____ Data to process
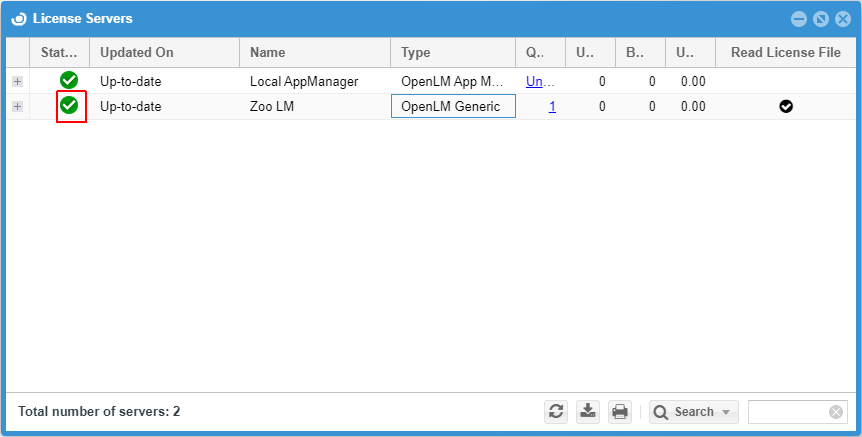The image size is (862, 437).
Task: Maximize the License Servers window
Action: 820,19

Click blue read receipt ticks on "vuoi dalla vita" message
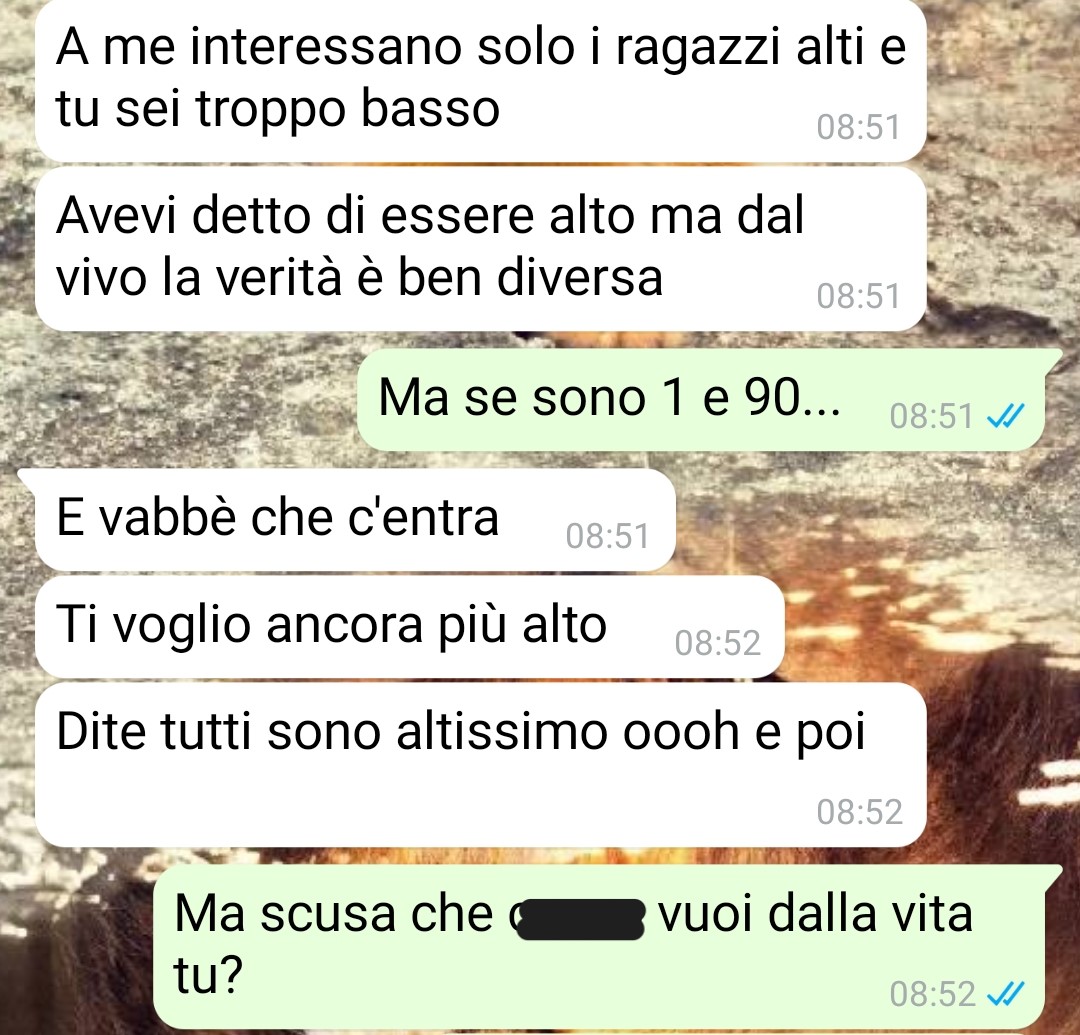(x=1006, y=994)
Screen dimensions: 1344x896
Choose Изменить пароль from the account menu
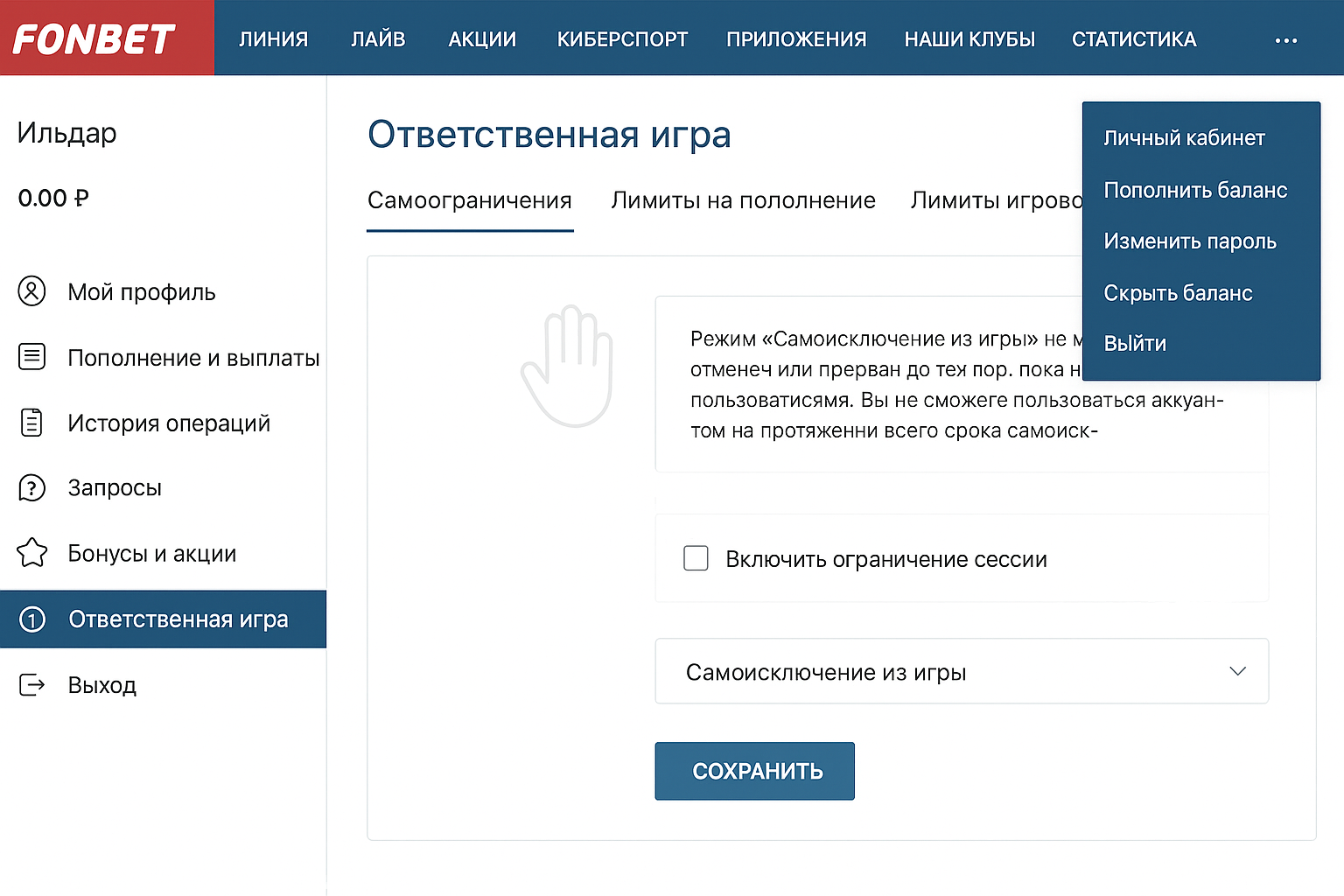point(1191,241)
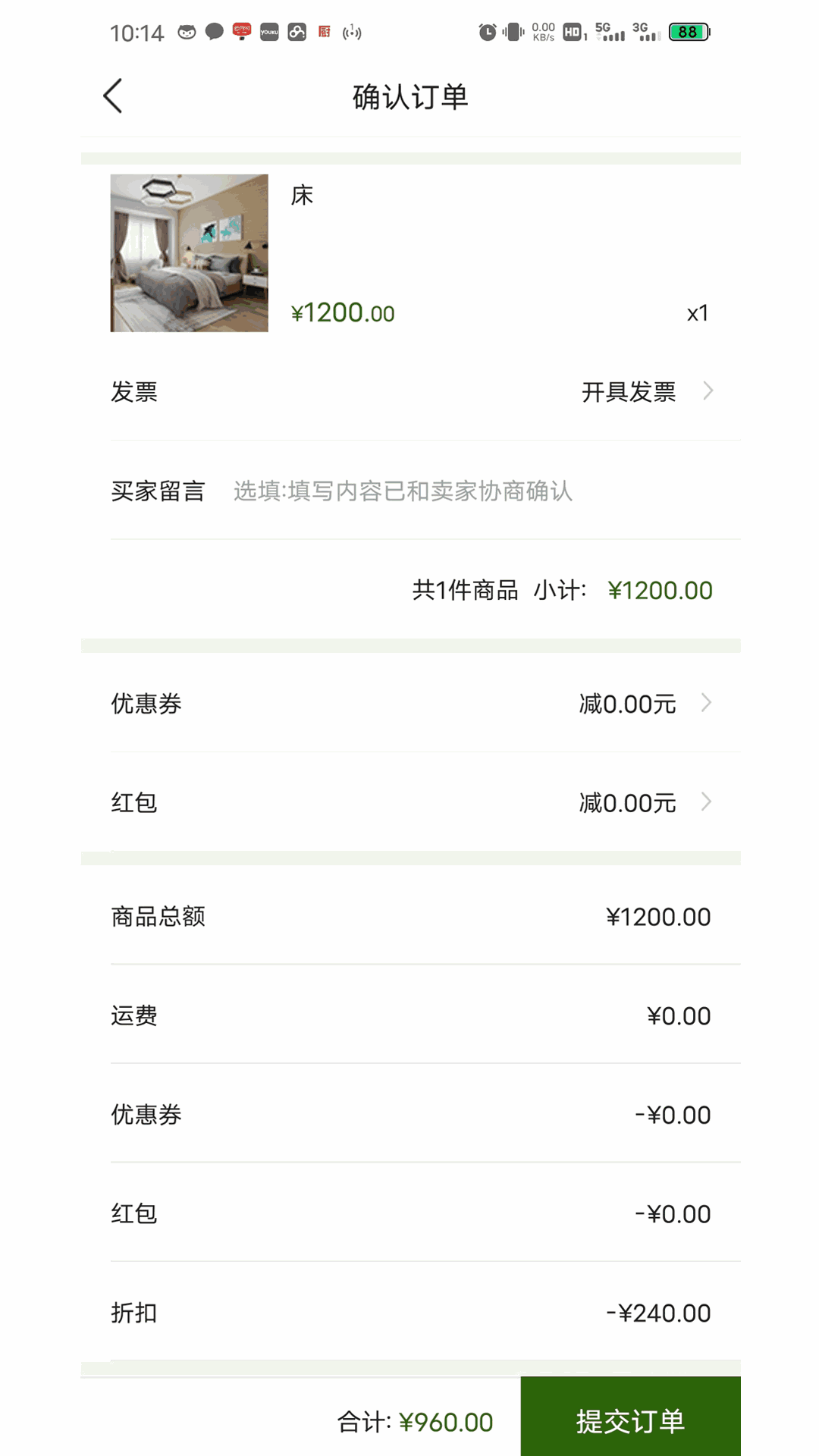Open the bed product thumbnail

(189, 253)
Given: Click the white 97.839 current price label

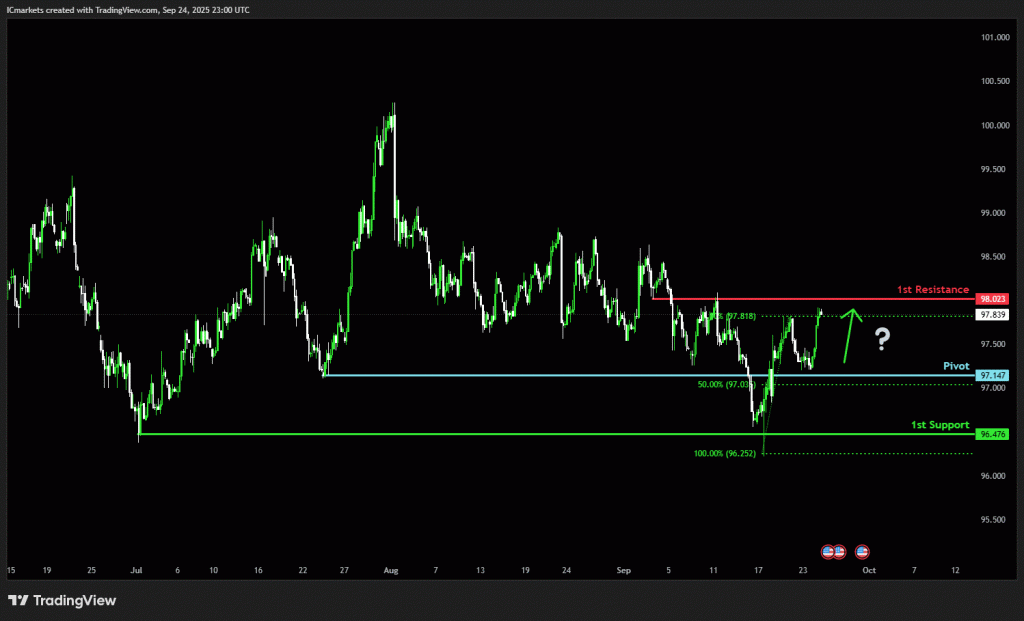Looking at the screenshot, I should [x=992, y=314].

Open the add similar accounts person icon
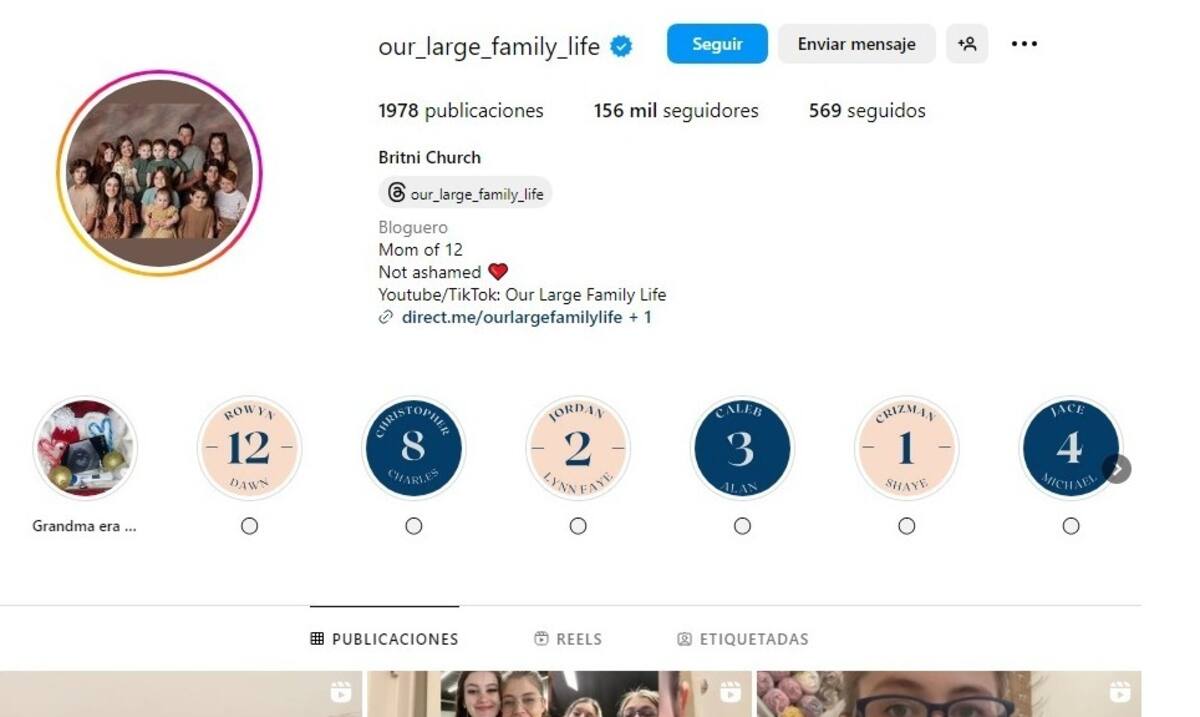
________
▶ [What you are asked to do]:
Copy out everything from the line containing "Given: Click the" down to the end of the items, both ends included, leaving out the pictures.

▶ [Written solution]:
Given: Click the white 97.839 current price label

Looking at the screenshot, I should [x=992, y=314].

Open the add similar accounts person icon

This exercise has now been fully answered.